Shakespeare's Globe

RSS Rehearsal Notes 3

In her third blog post Mariah discusses the last week of rehearsals, Beatrice and Hero's relationship and getting used to her costume.

Transcript of Podcast

The last week

It's been really nice to discover more about the relationships between Ursula, Margaret, Hero and Beatrice this week. We’ve been exploring the role of gentlewomen in Tudor society, which I was rather confused about. They’re not like servants – as members of the gentry, they have higher status than that. Even though they are gentlewomen, the lady of the house would have a higher status than them because they are part of her household; they’ve been brought in for some reason. You can get them to go errands for you and they call you ‘Lady’ or ‘Madam’. It's interesting to notice when Margaret and Ursula address Hero in those terms and when they don’t. The relationship between a lady and her gentlewomen is kind of odd – it's difficult to find a modern equivalent because nowadays the only people who really have ladies-in-waiting are Royals.

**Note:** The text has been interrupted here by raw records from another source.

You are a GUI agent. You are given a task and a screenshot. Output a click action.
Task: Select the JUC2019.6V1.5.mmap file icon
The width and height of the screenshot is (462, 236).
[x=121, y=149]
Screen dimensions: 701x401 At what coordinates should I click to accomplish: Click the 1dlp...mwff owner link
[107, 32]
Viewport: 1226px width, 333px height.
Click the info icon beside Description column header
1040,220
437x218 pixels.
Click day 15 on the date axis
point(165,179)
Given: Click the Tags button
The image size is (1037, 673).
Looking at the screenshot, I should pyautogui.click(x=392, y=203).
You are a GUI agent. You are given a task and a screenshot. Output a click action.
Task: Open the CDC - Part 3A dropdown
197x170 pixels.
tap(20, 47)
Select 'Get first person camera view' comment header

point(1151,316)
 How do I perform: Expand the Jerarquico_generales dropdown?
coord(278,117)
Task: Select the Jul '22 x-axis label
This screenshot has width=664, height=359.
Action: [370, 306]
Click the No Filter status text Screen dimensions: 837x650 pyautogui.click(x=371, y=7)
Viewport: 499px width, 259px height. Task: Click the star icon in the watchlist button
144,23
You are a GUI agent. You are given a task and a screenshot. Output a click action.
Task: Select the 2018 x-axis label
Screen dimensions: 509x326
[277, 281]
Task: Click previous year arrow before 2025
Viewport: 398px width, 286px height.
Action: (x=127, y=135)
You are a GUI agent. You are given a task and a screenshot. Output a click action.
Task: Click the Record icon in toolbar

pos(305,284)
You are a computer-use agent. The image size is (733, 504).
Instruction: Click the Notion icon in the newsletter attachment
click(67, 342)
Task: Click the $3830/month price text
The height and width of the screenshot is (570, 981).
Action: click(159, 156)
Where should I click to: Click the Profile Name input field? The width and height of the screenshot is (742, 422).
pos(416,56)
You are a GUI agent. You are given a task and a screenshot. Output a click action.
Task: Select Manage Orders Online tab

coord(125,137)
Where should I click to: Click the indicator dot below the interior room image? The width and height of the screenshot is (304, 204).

What I found really lovely today was talking with Joy [Richardson, Margaret], Yolanda [Vazquez, Beatrice] and Lucy [Campbell, Ursula] about the closeness of the bond between these women. It comes down to the fact that they would have helped me dress every morning and undress every night, and we would have slept in the same room together. They would know everything about you – if you woke up in a mood or went to bed in a huff. You couldn’t possibly hide those sorts of things from your gentlewomen because they would have been there with you all the time. They would have shared a really close physical bond. It's when Hero is with Margaret, Ursula and Beatrice that her intimacy is revealed. She is not very intimate with Claudio – she can’t be, she's not allowed to be – but you see another side to her in the scenes with her gentlewomen. I love the warmth in these physically close, comfortable relationships – they’re less formal than the scenes with Claudio and the others, or at least they shift in and out of formality more easily.

I’d like to explore what Hero, Margaret, Ursula and Beatrice do all day, what sort of activities might occupy their time. The Tudor Group said that they would have known about medicines and when Margaret is teasing Beatrice she does mention ‘Carduus Benedictus’ being good for a qualm [III.4.68]. That isn’t something we know about now. I suppose girls know about cosmetics, which creates a similar social bond. It would be useful for an Elizabethan housewife to know about medicines and I guess Hero would be educated with that end in mind. Our production has been cast so that Margaret and Beatrice are closer in age, and Ursula and Hero are closer in age. We’ve made that division; Margaret is Beatrice's waiting woman and Ursula is mine, so maybe Margaret would have the role of educating us.

Beatrice & Hero

There has to be a reason for Hero confiding in Ursula about Claudio because the bond really under the spotlight is between Hero and Beatrice. I find the second half of wedding scene [IV.1] so moving: after Hero leaves, Benedick tries to proclaim his love for Beatrice. She says ‘Not now, this is really important.’ It's as if her bond with Hero is to the death. Beatrice is so angry with Claudio that she wants him dead. I mean, that's huge and I’m not sure that Hero would agree – I’m not sure she wants him dead! But I think it's so beautiful that Beatrice is absolutely certain that Hero is innocent. She's spent all her time with her, so she would know, but it's more than that – there is absolute conviction and faith in Beatrice's reply to Benedick's question ‘Think you in your soul that Count Claudio hath wronged Hero?’ She says ‘Yea, as sure as I have a thought or a soul’ [IV.1] Beatrice is the only one to really trust Hero – and the Friar. Not even her father trusts her at first.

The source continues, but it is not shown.